In order to improve functionality in next-generation devices, smart audio devices need to do more than just listen. Users are coming to expect an experience where smart hubs and voice assistants understand far more than just simple voice commands. Devices are expected to pair these commands with other environmental and user data for context, whether it’s background noises or the user’s favorite album on Spotify, and in a split second accurately interpret and execute the command with respect to the user’s context.
This data can only be gathered if smart devices have contextual awareness.
What is Contextual Awareness?
When a device is context-aware, that means that it incorporates user-specific information, such as location, preferences and data gathered from various sensors, to better understand what the user is asking for. Based on that understanding, and with all of that situational and user preference context in hand, the device can then execute its functions in response to a certain command or prompt. Without context awareness, it’s difficult for smart audio devices such as hearables and voice assistants to accurately deliver the ideal user experience.
Always-listening devices use signal processing technology coupled with machine learning to make sense of natural sounds, everyday noises, a user’s voice and so much more. To do this, devices need to be able to detect what are referred to as “acoustic scenes” and “acoustic events”.
A scene may be a busy cafe at brunch time, a quiet library or a city bus terminal during the morning commute. Events are the specific sounds that are heard in any scene: a car honk, the clattering of dishes or a child laughing. Machine listening should also be able to classify music and voices, such as by the language someone is speaking, their gender or approximate age, the genre of music they’re playing or even the specific artist singing a track.
One study found that adding context-aware sound event recognition to home service robots improved the robots’ effectiveness and accuracy while monitoring elderly people living alone. Contextual awareness opens the door for devices to classify certain acoustic events as “alerts”, meaning that there are real, life-saving benefits that this technology can offer for the health and wellness field. If a device identifies a glass breaking sound or a smoke alarm sound, it can automatically call the relevant emergency services to respond.
Contextual Awareness in Voice Assistants
Voice assistants are one specific application that can benefit greatly from context awareness. Currently, this feature is not integrated in most voice assistants, although Amazon Alexa now uses context awareness in its new Guard feature to improve home security.
For most voice assistants, though, a lack of contextual awareness leads to limits in functionality, user experience and even safety. For example, without context awareness, it’s challenging for a voice assistant to recognize sounds, such as alarms, and react accordingly.
On the flip side, a feature like Alexa Guard works because it gathers context from multiple sensors and sources to figure out when users are home or away, and when it needs to send out a Smart Alert (such as when it picks up the sound of glass breaking or a smoke alarm going off). When a user says, “I’m leaving,” Alexa uses this context to activate the alarm-listening feature, and then uses built-in audio analytics to actually identify the sounds of a smoke alarm, a carbon monoxide alarm and breaking glass.
Similar audio analytics can be used in a host of other applications to filter out false alarms, shorten response times for security officers and first responders and improve safety and security overall.
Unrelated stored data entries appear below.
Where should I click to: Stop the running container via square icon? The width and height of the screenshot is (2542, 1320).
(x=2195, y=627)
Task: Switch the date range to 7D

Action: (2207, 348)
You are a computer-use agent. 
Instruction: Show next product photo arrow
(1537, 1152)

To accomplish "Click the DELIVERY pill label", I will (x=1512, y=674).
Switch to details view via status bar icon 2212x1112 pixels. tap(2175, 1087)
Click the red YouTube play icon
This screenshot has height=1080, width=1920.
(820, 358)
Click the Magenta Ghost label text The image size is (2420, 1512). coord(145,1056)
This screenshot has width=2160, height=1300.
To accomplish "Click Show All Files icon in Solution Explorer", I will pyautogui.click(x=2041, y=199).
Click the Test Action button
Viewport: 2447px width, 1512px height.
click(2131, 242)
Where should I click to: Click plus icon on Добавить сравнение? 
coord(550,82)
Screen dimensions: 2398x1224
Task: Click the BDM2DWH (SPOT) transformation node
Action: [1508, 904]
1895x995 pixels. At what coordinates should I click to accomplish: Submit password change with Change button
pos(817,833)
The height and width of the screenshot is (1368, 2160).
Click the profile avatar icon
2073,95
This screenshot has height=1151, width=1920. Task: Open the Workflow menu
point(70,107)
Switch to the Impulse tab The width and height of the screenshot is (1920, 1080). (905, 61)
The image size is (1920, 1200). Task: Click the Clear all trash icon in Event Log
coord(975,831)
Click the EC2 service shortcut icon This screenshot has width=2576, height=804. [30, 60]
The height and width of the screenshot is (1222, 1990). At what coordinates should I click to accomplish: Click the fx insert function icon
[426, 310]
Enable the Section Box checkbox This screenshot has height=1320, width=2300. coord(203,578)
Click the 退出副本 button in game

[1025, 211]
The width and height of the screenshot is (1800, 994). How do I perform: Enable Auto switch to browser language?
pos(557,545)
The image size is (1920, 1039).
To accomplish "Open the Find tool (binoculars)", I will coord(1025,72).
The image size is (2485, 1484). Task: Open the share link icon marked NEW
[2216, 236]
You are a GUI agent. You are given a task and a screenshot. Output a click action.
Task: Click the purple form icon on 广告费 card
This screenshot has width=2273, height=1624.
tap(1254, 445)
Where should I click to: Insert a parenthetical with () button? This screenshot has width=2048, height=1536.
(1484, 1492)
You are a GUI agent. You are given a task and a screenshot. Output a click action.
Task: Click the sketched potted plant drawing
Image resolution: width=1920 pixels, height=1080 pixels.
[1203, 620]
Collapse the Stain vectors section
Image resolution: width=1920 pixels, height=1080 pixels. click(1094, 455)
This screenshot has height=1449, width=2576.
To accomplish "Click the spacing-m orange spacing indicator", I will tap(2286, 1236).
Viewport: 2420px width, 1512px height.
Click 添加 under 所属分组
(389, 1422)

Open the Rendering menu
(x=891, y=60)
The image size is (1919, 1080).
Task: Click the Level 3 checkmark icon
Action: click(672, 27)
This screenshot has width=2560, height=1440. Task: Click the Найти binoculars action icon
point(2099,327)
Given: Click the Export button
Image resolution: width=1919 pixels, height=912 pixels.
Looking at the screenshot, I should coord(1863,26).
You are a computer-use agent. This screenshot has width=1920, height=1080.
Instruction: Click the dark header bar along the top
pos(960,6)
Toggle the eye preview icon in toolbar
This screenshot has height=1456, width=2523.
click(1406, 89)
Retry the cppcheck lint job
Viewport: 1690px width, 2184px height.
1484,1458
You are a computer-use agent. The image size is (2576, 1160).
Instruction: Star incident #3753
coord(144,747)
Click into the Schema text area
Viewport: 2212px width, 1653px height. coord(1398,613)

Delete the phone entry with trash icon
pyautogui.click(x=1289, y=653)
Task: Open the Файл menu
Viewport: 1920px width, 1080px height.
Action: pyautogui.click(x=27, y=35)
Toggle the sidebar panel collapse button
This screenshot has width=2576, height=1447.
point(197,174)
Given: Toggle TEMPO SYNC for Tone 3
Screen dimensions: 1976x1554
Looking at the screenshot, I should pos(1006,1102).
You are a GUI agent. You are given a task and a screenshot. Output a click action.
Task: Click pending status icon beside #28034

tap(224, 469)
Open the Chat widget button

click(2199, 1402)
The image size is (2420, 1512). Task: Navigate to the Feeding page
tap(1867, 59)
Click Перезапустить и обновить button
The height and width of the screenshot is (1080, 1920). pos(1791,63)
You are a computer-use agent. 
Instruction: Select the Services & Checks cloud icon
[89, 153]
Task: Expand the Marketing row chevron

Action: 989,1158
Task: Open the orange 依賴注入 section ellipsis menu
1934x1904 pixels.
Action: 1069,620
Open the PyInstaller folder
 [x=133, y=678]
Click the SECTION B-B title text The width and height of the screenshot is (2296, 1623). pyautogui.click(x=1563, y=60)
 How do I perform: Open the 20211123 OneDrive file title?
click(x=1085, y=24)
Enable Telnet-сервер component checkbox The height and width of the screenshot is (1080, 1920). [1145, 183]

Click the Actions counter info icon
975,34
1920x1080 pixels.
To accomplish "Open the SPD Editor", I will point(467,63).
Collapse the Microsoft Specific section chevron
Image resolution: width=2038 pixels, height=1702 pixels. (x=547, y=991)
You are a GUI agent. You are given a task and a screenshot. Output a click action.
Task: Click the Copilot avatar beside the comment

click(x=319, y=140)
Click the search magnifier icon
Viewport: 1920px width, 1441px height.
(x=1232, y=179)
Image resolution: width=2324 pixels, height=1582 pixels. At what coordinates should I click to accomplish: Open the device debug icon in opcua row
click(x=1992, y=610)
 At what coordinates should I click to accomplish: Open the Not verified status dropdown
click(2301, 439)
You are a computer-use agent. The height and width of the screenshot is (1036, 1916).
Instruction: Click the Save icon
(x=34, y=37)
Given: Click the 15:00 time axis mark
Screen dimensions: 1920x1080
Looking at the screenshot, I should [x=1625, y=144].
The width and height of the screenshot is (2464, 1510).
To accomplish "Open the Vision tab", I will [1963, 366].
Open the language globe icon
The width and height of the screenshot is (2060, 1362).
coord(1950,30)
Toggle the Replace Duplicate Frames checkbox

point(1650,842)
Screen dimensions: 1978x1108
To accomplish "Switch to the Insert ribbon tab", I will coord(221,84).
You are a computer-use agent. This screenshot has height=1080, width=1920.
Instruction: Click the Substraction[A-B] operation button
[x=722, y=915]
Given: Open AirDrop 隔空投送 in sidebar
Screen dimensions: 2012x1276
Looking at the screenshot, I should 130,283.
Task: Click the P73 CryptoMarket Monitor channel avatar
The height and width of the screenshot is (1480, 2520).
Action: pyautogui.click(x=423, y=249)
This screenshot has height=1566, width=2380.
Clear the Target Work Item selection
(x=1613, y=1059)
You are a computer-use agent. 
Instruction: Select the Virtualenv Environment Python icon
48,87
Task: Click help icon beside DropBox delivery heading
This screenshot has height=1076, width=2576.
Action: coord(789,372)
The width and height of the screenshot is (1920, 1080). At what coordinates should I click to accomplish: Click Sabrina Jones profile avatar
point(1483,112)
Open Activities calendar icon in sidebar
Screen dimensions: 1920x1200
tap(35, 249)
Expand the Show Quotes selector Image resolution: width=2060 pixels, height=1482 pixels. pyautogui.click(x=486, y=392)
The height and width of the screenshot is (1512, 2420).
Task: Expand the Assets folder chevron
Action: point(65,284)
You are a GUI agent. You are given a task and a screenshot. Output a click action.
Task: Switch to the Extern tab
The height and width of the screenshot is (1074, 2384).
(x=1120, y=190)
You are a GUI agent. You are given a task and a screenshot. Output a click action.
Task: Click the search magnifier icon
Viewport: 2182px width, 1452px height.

This technology can complement on-site staff and video surveillance systems to provide even more protection in smart cities and educational facilities.
Sensor Fusion as a Contextual Awareness Solution
The answer to the context awareness problem in smart audio and voice assistants is through sensor fusion, or sensor processing.
Data from multiple sensors such as microphones and accelerometers can be blended together to give the device the appropriate context needed for machine listening, precise audio classification and sound event recognition.
This process happens very quickly, in real time, and helps account for errors or biases in each individual sensor, without requiring constant (and costly) calibration. It can combine a user’s personal data with the audio data that is gathered from a voice command to give better context, and elicit a more accurate response from the voice assistant.
There are obvious security concerns with the use of personal data. However, sensor processing can also help improve security with local processing of the data, so that it never has to be transmitted or stored off the device, where it’s more vulnerable.
While contextual awareness will undoubtedly help improve device function, accuracy and user experience, we’re working hard to unlock other opportunities with this technology as well. It has big implications for monetization: voice assistants could serve an ad based on a voice search and the user’s prior shopping behaviors, for example. When used in a business sense, it may also improve team productivity and workplace efficiency with personalized interfaces for users.
CEVA’s own SenslinQ integrated hardware and software platform aggregates motion sensors, sound and connectivity technologies to create contextual awareness for IoT devices. The platform processes data from multiple sensors inside a device, such as microphones, radars, inertial measurement units (IMUs), environmental sensors and time of flight (ToF) sensors. Then, it filters this data and performs front-end signal processing, and applies advanced algorithms to create “context enablers”. These include activity classification, voice and sound detection and presence and proximity detection.
A platform like SenslinQ is an important piece in the development of many contextually aware devices, including smartphones, laptops, AR/VR headsets, hearables and wearables, along with voice assistants. It centralizes the workload for sensor processing and then fuses context enablers, either on-device or wirelessly, to help devices understand and adapt to the surrounding environment.